Integration of Biological Knowledge and Genomic Data to Identify New Disease Genes
One proposed strategy is to combine pathway analysis of GWAS outcomes and epistasis analysis. This strategy, applied to cutaneous melanoma, identified five melanoma-associated pathways (response to light stimulus, regulation of mitotic cell cycle, induction of programmed cell death, cytokine activity, oxidative phosphorylation) and significant interaction between TERF1 and AFAP1L2 genes. This finding has important biological relevance given the key role of TERF1 in telomere biology and the emerging role of telomere dysfunction in melanoma development.
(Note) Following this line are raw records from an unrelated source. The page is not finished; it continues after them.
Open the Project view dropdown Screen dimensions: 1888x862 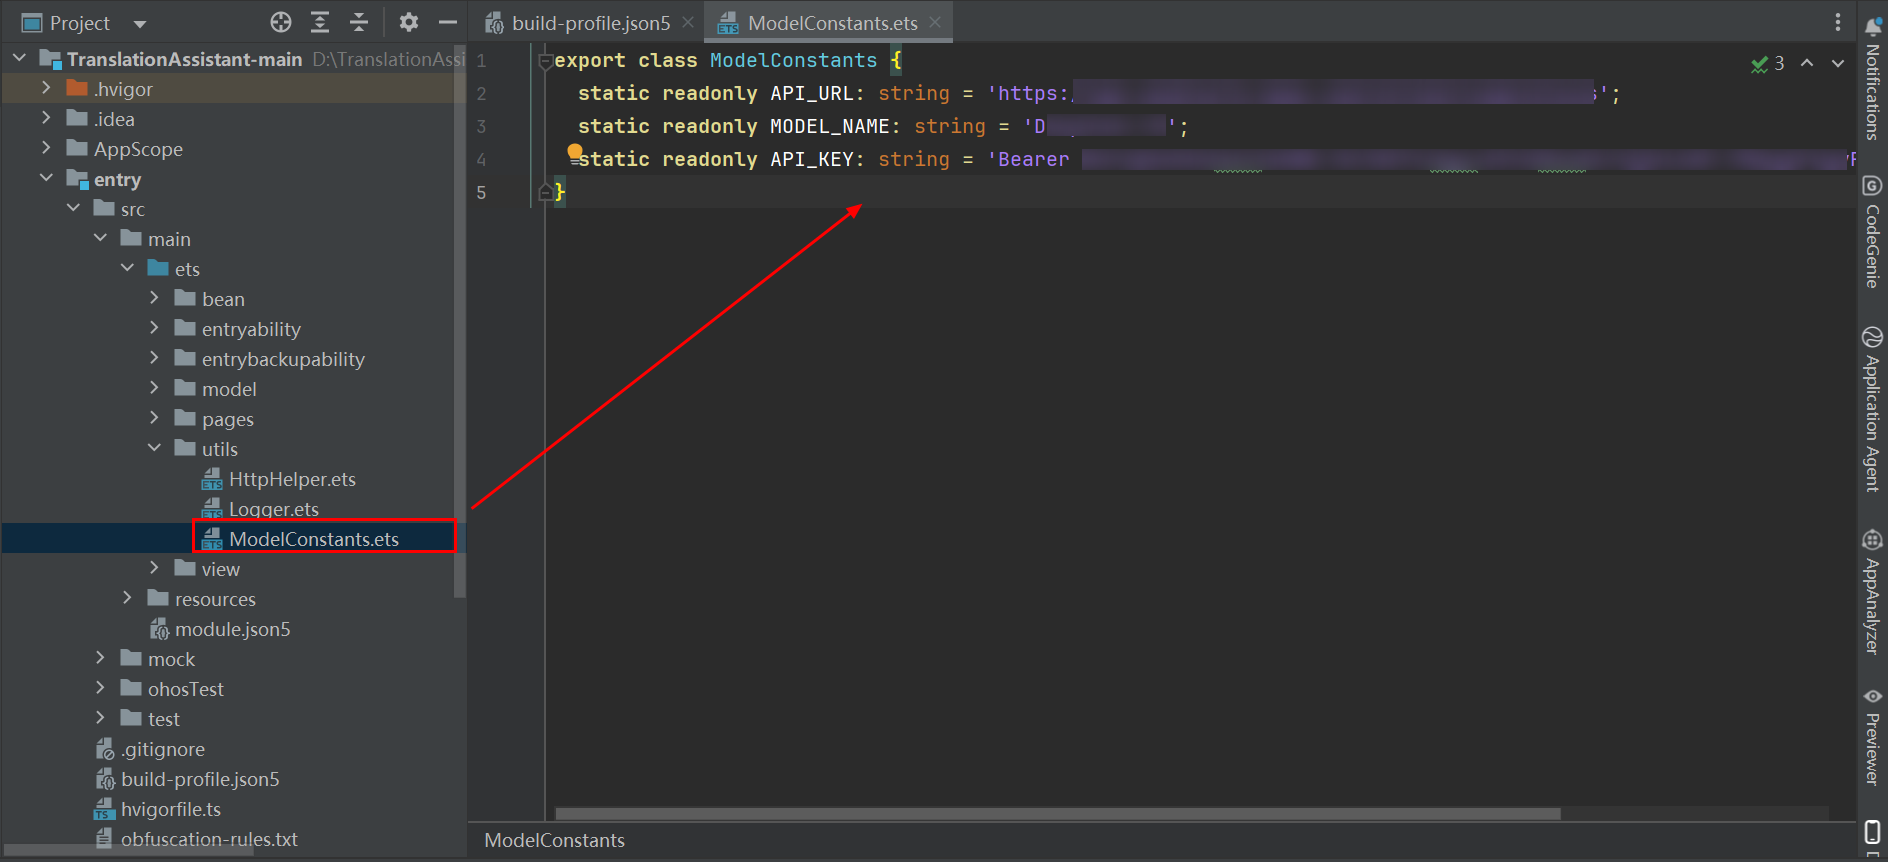click(139, 23)
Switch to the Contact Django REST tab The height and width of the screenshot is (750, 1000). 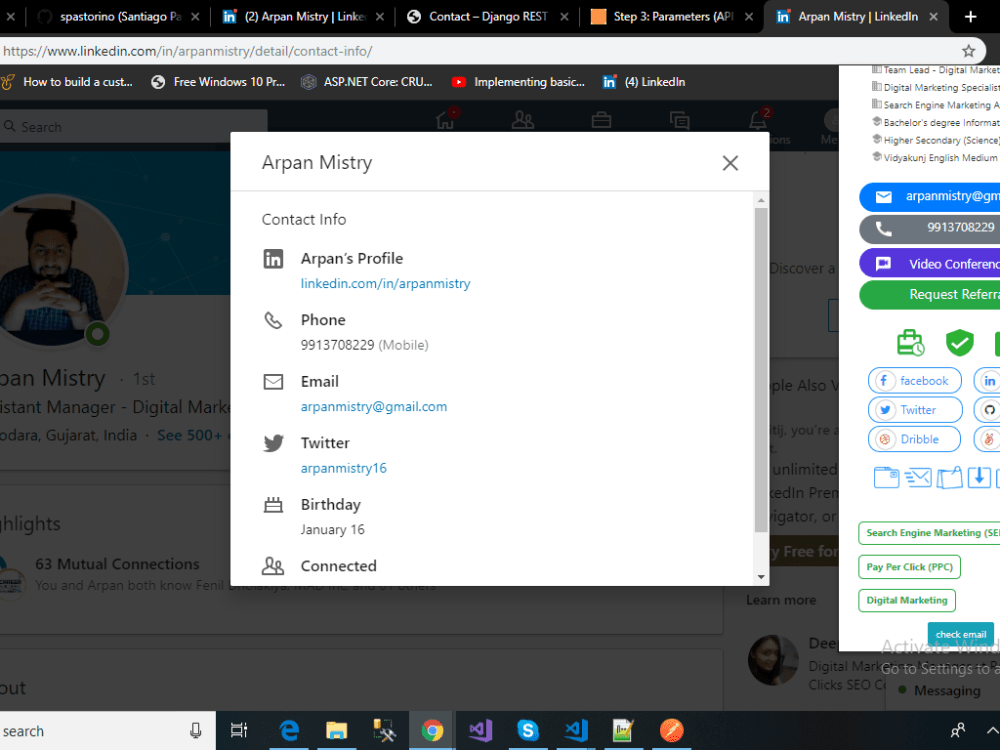click(x=487, y=16)
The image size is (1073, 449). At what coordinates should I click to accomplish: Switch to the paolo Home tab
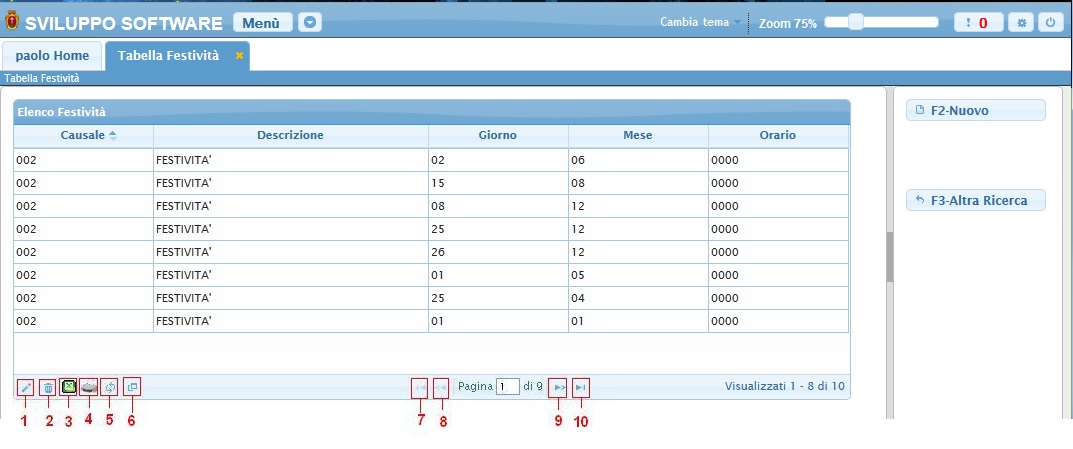52,56
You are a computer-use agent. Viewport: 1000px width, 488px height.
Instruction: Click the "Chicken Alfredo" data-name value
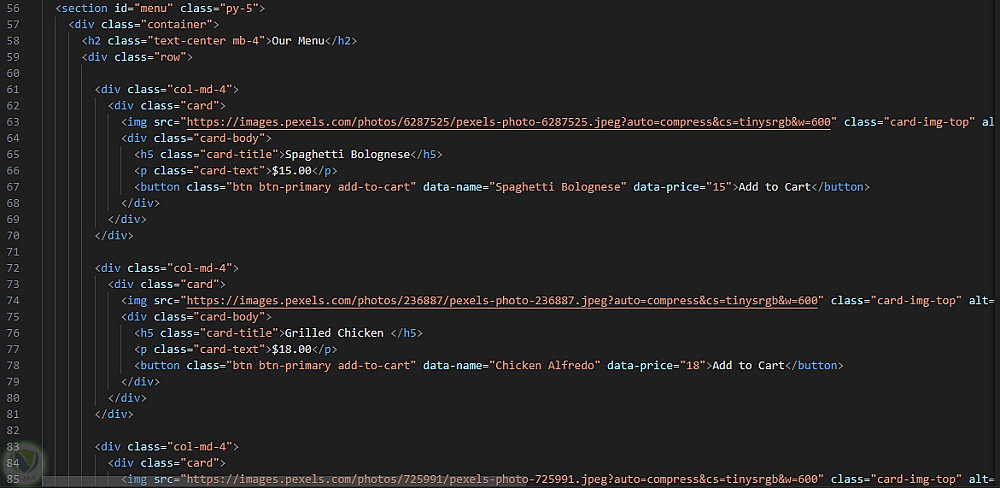[x=545, y=366]
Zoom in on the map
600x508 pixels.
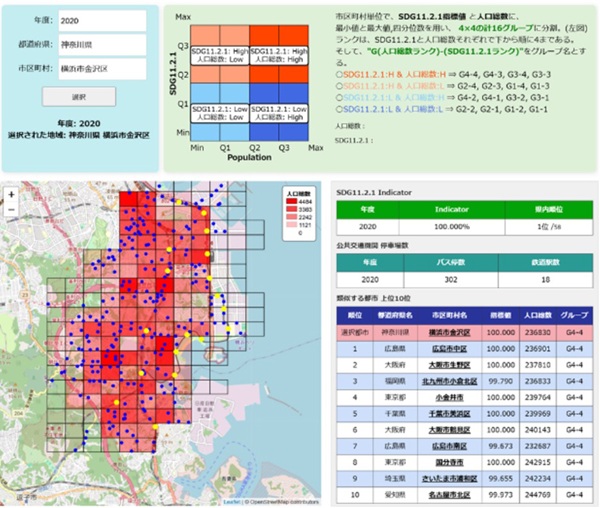coord(11,195)
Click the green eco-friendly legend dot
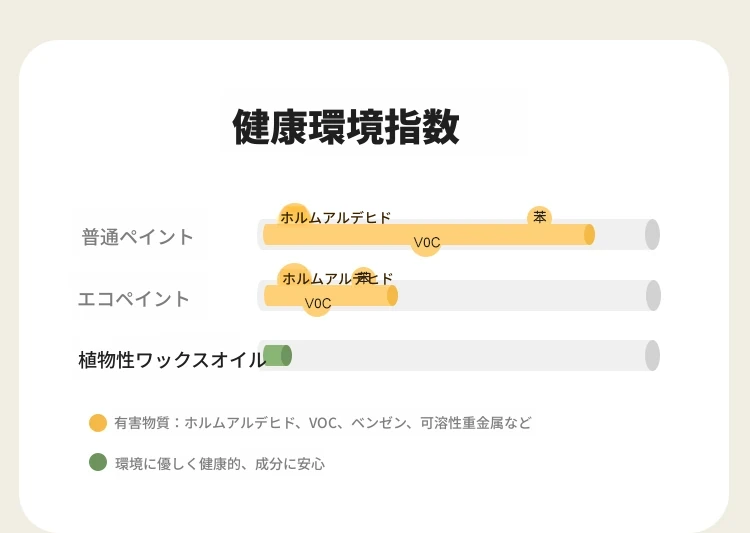The image size is (750, 533). tap(98, 462)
Another strategy is to conduct network-based analysis by integrating genome-wide SNP data and protein-protein interaction networks. We proposed a novel algorithm for network analysis that was applied to GWAS outcomes of two large asthma datasets. We identified a sub-network of 91 genes associated with childhood asthma, of which 22 represent novel candidates.
Finally, we integrated DNA variation and epigenomic (DNA methylation) data to provide more insight into the biological mechanisms underlying asthma plus rhinitis. We showed that a CpG site within the MTNR1A gene (receptor to melatonin) mediates the association between a genetic variant, lying close to MTNR1, and disease.
In conclusion, integration of different types of data together with various sources of biological information can help uncovering the complex mechanisms underlying multifactorial diseases and, thus, allows making further progress towards personalized medicine.